Top value investor Grantham: resources/GDP squeeze could lead to energy efficiency investment surge

Veteran fund manager says fracking unlikely to offset energy price crunch.

Jeremy Grantham, the renowned value investor, says rising resources costs will squeeze US GDP growth rates down to about 1.5% per annum – less than half its 100-year 3%+ norm – and continue to fuel the rise in commodities prices while leading to serious potential growth in the coming decade of energy efficiency and substitution as an investment theme. In his latest investor report, titled: “On the road to zero growth”, Grantham, Co-founder and Chief Investment Strategist of Boston-based fund manager, Grantham Mayo Van Otterloo (GMO), said he believed a major upshot of his predicted resources/GDP squeeze would be the continued run up of commodities price rises, which started back in 2002. Grantham said resource costs in energy and minerals had been rising “conservatively” at 7% a year since 2000 in a world growing at under 4% and a developed world at under 1.5%. He said the other major effect would be a significant business shift in the next ten years towards capital investment in energy efficiency plays and resource ‘substitution’ such as replacing scarce and expensive metals like copper with aluminium, which is cheaper and has larger reserves. Grantham said product-related energy efficiency including using less material, recycling, energy saving, renewable energy, storage and smart redesigning of life styles could “surprisingly” surge as an investment theme.“One of the most important developments and fortunately, I believe, one of the most likely in the next 10 years, is much cheaper energy storage devices, which, with continued progress in lowering the costs of home solar and improvements in home energy efficiency, would allow us to be off the grid.” He said oil and gas ‘fracking’, which is currently lowering US energy prices, would add to the country’s GDP growth, but he believed the benefit would peak at about 0.5% of GDP addition within five years and be modest over longer periods.
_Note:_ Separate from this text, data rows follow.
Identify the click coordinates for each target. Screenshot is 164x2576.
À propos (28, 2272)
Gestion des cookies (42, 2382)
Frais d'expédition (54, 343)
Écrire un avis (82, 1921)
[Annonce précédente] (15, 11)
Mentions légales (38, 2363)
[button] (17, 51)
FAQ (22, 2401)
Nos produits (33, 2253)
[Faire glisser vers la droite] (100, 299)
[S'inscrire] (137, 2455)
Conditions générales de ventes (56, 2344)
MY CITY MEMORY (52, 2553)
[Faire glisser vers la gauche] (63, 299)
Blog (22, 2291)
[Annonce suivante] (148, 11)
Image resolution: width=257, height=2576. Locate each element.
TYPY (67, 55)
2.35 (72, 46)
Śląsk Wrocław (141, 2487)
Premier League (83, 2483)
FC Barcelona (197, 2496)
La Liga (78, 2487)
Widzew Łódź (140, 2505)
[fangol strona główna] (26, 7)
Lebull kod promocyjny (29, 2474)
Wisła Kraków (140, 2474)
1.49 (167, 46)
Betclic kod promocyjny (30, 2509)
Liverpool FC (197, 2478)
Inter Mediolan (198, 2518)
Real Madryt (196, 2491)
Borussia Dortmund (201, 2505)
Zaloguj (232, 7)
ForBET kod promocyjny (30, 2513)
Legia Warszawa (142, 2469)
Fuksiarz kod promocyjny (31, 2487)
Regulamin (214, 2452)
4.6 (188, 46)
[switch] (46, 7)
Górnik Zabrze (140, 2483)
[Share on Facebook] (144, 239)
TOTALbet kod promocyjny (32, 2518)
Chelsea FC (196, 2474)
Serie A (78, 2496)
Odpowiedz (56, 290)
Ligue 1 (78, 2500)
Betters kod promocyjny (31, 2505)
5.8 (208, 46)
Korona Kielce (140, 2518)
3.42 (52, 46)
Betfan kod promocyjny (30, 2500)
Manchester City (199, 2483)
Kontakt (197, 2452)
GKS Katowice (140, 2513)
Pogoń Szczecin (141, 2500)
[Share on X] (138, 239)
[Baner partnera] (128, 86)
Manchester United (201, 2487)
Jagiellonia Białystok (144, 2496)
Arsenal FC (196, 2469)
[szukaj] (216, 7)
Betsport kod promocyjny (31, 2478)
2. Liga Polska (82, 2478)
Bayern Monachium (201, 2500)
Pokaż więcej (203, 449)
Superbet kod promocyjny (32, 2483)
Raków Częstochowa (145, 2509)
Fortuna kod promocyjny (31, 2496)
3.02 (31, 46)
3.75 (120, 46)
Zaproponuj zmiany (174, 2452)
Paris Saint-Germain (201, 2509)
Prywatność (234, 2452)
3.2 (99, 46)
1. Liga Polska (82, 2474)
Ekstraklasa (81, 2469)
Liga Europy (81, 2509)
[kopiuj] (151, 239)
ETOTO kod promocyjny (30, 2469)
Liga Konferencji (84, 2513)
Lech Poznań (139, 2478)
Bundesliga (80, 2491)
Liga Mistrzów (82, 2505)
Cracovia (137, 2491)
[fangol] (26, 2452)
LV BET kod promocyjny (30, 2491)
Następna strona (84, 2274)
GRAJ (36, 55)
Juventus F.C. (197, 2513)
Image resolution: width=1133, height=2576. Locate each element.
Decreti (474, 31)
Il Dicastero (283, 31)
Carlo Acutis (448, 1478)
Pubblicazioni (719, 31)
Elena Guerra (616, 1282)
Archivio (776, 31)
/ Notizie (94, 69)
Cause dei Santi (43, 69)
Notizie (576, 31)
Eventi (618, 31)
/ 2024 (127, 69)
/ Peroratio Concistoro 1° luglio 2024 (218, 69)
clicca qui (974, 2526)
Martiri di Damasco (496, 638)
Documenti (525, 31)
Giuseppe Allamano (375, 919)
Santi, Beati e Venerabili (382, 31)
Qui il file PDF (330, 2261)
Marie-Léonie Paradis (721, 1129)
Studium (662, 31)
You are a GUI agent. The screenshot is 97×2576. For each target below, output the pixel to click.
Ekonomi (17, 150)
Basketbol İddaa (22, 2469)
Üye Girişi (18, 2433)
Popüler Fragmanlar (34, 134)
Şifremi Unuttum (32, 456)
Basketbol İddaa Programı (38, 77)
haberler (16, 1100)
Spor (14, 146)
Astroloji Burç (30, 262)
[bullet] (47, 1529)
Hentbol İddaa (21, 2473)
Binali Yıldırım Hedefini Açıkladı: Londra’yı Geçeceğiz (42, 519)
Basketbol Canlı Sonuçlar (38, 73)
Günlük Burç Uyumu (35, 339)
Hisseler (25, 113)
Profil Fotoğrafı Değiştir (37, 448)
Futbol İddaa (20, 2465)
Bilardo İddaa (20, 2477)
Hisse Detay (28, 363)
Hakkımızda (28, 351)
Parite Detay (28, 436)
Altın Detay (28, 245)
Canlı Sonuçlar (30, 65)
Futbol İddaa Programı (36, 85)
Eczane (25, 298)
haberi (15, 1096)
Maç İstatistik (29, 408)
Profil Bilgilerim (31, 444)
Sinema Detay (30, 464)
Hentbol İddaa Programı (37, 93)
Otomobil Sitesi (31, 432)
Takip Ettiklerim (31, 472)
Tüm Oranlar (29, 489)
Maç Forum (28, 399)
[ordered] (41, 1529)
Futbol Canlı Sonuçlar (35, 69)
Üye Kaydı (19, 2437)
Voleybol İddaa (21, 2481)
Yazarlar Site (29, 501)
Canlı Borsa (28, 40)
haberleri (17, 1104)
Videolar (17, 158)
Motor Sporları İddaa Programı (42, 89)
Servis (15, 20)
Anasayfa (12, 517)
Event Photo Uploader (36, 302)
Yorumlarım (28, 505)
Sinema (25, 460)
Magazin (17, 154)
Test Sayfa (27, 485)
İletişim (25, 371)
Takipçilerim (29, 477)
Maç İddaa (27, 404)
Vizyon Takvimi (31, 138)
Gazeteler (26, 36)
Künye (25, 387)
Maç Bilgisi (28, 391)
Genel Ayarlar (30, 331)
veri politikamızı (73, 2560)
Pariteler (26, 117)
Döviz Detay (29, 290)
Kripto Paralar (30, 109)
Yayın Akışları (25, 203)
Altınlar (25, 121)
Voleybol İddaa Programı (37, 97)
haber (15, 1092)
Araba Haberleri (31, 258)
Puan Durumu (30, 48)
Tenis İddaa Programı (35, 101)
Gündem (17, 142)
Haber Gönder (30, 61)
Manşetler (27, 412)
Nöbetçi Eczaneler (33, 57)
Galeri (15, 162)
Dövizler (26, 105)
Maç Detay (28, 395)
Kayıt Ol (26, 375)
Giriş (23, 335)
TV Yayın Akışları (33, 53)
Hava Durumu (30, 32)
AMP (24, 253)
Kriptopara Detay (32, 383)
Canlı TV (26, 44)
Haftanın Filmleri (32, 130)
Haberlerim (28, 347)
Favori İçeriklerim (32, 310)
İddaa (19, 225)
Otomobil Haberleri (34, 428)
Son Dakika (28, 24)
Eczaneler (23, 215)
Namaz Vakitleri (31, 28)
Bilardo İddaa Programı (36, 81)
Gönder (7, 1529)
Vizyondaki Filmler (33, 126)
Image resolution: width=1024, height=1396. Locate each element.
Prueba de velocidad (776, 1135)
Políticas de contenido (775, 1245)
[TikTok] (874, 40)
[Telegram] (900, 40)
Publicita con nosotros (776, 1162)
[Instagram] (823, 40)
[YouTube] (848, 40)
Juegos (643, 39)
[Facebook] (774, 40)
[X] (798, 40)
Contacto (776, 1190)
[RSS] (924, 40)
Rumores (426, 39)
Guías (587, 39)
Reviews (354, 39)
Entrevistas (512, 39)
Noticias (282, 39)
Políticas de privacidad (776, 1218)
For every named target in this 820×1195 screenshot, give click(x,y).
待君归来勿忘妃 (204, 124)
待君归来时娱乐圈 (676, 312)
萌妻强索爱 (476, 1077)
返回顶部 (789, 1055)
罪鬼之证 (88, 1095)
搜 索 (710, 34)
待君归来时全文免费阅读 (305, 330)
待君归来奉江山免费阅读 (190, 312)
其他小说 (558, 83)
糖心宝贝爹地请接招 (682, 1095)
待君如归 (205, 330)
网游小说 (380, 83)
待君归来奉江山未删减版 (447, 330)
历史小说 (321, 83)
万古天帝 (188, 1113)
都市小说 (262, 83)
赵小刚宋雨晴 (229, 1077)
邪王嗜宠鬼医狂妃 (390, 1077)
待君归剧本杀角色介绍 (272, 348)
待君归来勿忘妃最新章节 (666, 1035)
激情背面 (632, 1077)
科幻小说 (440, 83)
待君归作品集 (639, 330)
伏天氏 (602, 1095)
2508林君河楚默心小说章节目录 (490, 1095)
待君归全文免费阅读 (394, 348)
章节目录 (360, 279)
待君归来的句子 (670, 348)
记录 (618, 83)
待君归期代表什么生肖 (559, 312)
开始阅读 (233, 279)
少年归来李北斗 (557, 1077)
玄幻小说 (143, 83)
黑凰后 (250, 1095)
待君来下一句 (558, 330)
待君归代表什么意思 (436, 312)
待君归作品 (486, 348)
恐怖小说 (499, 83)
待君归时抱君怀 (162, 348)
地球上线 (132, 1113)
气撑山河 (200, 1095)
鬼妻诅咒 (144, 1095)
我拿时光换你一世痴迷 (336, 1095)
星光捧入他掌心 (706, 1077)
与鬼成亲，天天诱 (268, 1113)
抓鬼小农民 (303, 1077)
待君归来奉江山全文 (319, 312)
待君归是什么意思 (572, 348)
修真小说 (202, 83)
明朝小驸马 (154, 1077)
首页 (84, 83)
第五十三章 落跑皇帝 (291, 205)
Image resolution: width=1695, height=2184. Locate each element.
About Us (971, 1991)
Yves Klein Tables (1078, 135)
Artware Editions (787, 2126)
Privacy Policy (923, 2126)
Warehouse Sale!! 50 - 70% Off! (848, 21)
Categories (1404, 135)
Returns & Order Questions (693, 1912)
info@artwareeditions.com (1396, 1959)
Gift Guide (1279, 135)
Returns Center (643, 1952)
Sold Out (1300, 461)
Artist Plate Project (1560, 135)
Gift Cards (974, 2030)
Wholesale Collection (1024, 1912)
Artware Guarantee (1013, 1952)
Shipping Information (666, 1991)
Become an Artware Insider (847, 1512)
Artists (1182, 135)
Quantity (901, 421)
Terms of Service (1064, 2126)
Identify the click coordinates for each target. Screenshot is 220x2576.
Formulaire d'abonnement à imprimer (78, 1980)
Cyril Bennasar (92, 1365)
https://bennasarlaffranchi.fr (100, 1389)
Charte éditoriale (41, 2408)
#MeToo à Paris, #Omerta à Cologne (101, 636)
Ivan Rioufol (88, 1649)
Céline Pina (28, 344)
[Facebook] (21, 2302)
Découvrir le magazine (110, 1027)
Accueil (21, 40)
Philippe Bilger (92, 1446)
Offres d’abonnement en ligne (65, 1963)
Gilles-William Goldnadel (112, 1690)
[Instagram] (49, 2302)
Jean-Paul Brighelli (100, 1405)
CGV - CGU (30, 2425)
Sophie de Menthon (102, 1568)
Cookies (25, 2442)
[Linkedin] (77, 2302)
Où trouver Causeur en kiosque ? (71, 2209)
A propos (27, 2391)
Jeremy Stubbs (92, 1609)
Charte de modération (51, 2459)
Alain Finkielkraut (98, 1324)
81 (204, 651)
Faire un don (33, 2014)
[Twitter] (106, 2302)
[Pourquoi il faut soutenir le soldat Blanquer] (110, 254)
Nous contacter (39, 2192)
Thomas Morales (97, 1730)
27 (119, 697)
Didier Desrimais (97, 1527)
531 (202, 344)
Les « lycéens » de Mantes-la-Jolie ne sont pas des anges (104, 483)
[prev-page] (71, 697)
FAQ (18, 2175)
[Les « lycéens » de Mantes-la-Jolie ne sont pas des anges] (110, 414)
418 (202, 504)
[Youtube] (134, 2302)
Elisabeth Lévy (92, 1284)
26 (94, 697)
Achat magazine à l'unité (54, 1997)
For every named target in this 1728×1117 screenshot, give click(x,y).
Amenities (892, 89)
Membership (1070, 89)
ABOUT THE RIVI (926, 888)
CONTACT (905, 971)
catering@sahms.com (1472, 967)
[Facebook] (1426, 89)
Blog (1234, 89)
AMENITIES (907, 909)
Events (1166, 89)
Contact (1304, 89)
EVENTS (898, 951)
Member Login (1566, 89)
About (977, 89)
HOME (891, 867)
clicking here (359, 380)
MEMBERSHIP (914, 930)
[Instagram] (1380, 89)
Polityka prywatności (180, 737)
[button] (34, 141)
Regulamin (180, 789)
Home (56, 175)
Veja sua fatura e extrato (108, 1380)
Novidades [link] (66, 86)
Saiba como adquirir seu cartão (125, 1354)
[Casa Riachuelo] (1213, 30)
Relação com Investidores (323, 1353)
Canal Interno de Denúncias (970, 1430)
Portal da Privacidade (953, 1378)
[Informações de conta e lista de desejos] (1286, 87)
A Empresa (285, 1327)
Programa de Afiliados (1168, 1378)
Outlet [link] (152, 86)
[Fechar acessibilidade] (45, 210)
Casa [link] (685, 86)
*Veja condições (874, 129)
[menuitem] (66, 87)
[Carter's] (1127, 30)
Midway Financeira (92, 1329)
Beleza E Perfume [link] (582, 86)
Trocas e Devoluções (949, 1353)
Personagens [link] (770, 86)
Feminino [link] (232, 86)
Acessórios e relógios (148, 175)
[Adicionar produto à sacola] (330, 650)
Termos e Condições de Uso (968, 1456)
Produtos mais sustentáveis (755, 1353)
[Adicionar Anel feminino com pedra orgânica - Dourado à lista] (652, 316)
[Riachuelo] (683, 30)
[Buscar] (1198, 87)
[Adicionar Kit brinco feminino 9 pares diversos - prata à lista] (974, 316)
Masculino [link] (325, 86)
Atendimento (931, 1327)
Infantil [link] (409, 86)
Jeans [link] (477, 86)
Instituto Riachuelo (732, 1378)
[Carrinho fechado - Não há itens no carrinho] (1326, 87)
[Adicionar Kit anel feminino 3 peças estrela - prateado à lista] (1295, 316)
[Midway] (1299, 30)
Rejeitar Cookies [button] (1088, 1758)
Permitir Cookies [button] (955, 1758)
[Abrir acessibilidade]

Grantham, a highly respected investor and notable environmentalist, said increasing climate damage, reflected mainly in food prices and flood damage, would increase, but not be severe until 2030 before accelerating to 2050, depending on global responses.
He said: “Our farming weather is being hurt too often – the last three years in a row have been extreme outliers – and we have plenty of other food problems without making it unnecessarily worse. Increasingly severe floods and storms have other high costs. Of the 10 extreme floods in NYC since 1920 three have occurred in the last two and a half years! This September 21st, the Arctic ice had lost 75% of the volume it had on average over the last 30 years. Not 2.3%. 75%!”